Text section
%%
Tampa Leads the Florida Fight Against Auto Insurance Fraud

Thursday’s Post 12/8/11 – State Officials consider the move by one Florida County to crack down auto insurance fraud through targeting staged accidents and  medical clinics in order to improve the state’s no-fault auto insurance law.  During public meetings held in Tampa; Government officials and Floridians discussed the state’s growing Personal Injury Protection insurance fraud problem.  Florida Officials say this is what is driving the auto insurance premiums higher by hundreds and in some cases, thousands of dollars.  “This is an area that is costing our citizens millions of dollars, if we don’t do something, it will raise 20 percent per year. Hillsborough County is the center of the PIP fraud debate. The National Insurance Crime Bureau (NICB) ranks Florida as the number-on U.S. State for staged auto accidents.  The Sheriff’s Department of Hillsborough has been able to detect staged accidents through upgrading patrols and surveillance and simultaneously asking the help of the public to report any suspicious accidents.
%%
Problem to solve
Pick up the article on Tampa's fight against auto insurance fraud right after its last sentence and keep writing it.

Data below
%%
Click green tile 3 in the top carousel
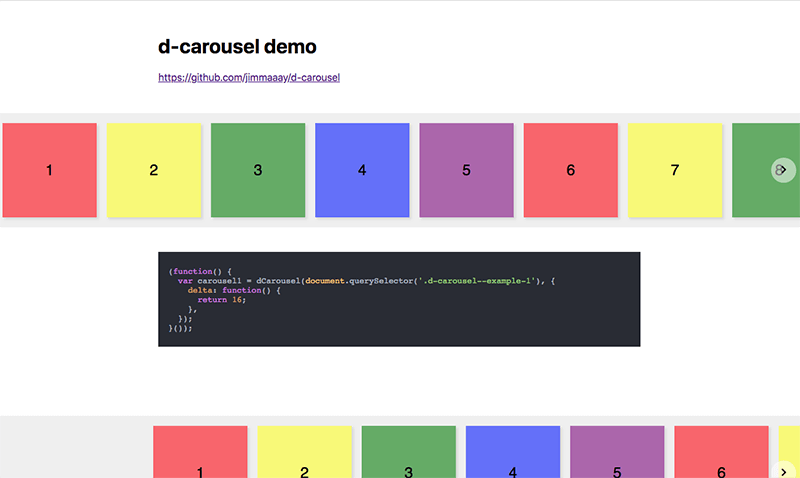Viewport: 800px width, 478px height. click(258, 170)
%%
Exercise answer
The last 18 months, the department has conducted over 120 arrests of staged auto accidents participants.  The Sheriff of Hillsborough County believes these numbers are just the tip of the iceberg of  incidents taking place in the vicinity even though efforts to investigate auto accidents have been increased. He emphasized that the prosecutions under the current law not very effective.  There is also a problem with illegal Health Clinics.  The increase in medical and pain clinics that primarily treat PIP patients is on the rise. There are 160 of these health clinics in Hillsborough,  74 in Pinellas County, 22 in Pasco County, 20 in Manatee County, and 17 in Polk County.  A new ordinance to target these clinics is helping.  It’s very first of its kind in the state and was enacted by the Hillsborough County Commission.  This ordinance requires clinics to be available for business 3 days a week from 9:00am to 5:00pm in order to accommodate walk-in patients or allow patients to make reservations for services, therapy, and other treatment.  Furthermore, the clinics would be required to have a medical doctor on staff to insure the proper maintenance of the clinic’s operations.  Violators would be fined a $500 and serve up to 60 days in jail.  Doctor’s convicted will be bared from operating another clinic for five years.